In practice, the need to develop a suitable accounting method can lead to different presentations of comparable facts and circumstances. Especially since such transactions often occur during restructuring or the creation of new entities - possibly also for an IPO. For these reasons, the IASB has been pursuing a research project for a long time, which was suspended for a time, but which, after intensive consideration, has now culminated in a discussion paper, which, in terms of process, precedes the development of an exposure draft.
Summary of preliminary views
Scope. The proposed requirements would apply to all transactions under common control. There would therefore no longer be any differentiation as to whether or not these transactions have economic substance, i.e. whether they constitute pure capital reorganisations or not.
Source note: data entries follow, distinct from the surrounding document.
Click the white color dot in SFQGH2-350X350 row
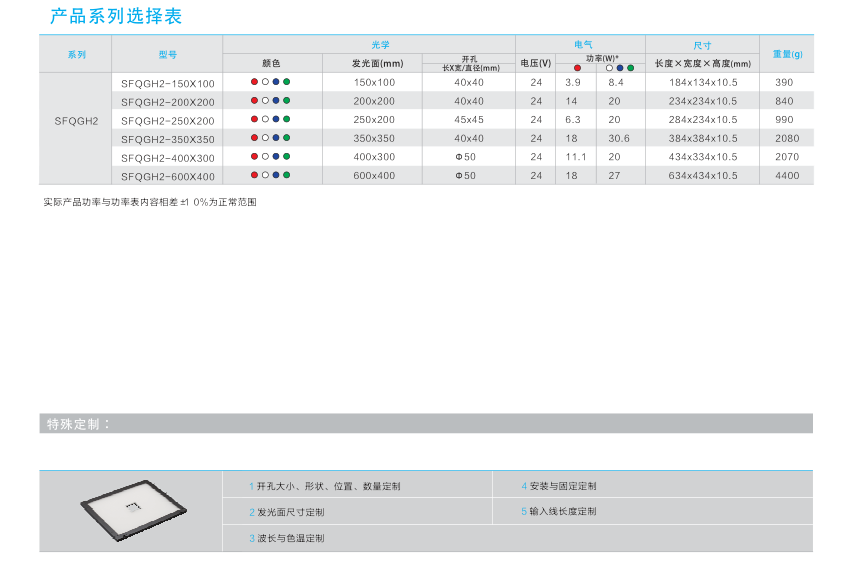 (265, 138)
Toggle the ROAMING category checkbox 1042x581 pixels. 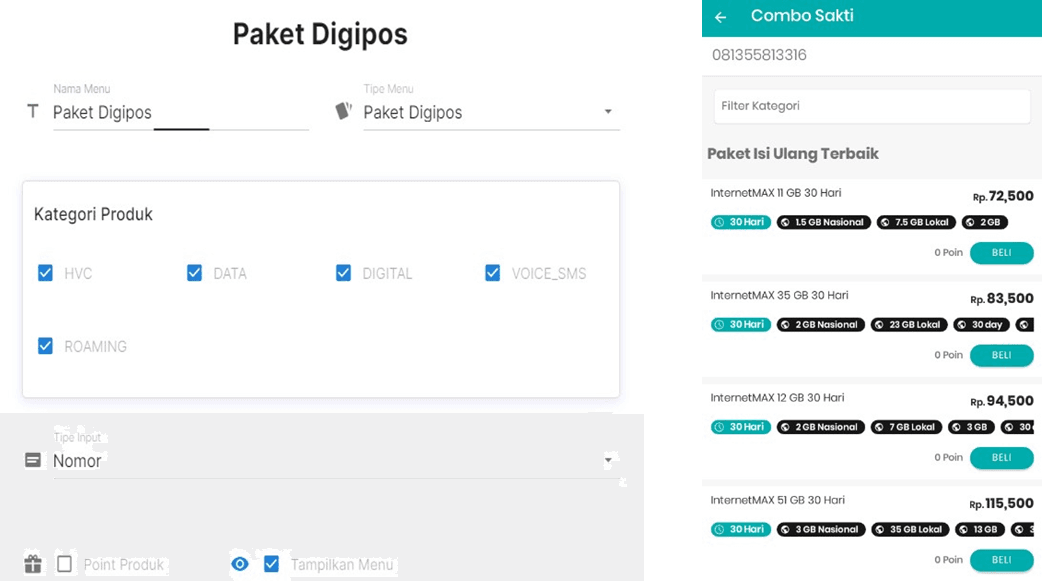pos(45,346)
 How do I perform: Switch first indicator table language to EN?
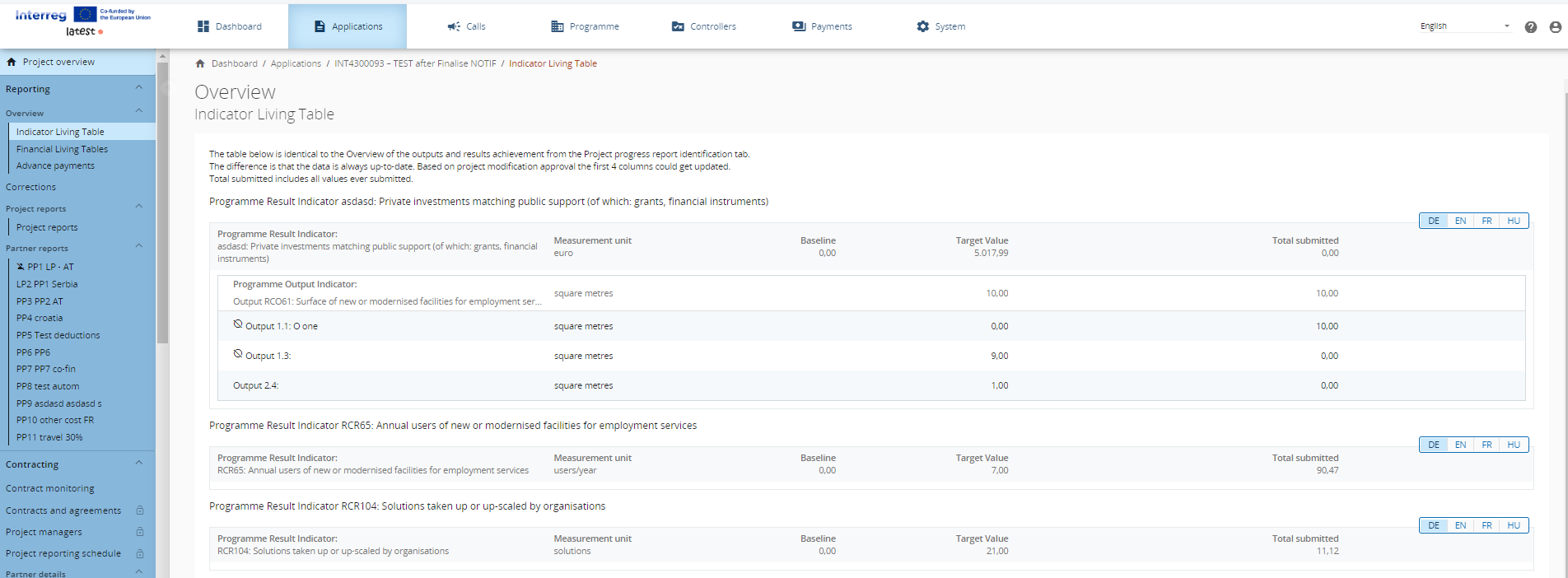[1460, 221]
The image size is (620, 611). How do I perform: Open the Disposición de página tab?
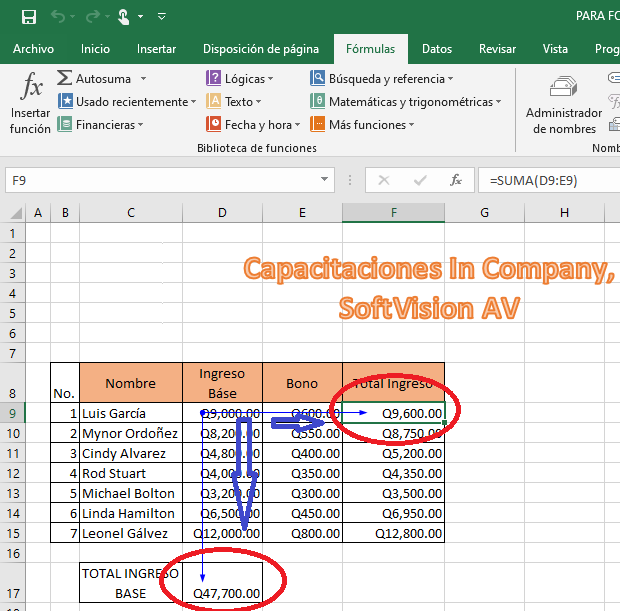coord(261,49)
Accounting method dependent on the existence of non-controlling interests. Following its analysis, the Board came to the preliminary conclusion that not one single method for all transactions is in the best interests of all stakeholders. The objective criterion for determining when a transaction should be accounted for using the acquisition method is the existence of a non-controlling interest in the acquiring entity, or at higher levels in the case of sub-groups. Consequently, the book-value method should be applied to all acquiring entities in which there are no non-controlling interests. The only exception is for acquirers whose shares are not traded on a public market, provided that all non-controlling shareholders have been informed of and have not objected to the proposed use of the book-value method. If all non-controlling interests are held by related parties within the scope of IAS 24, application of the book-value method is mandatory.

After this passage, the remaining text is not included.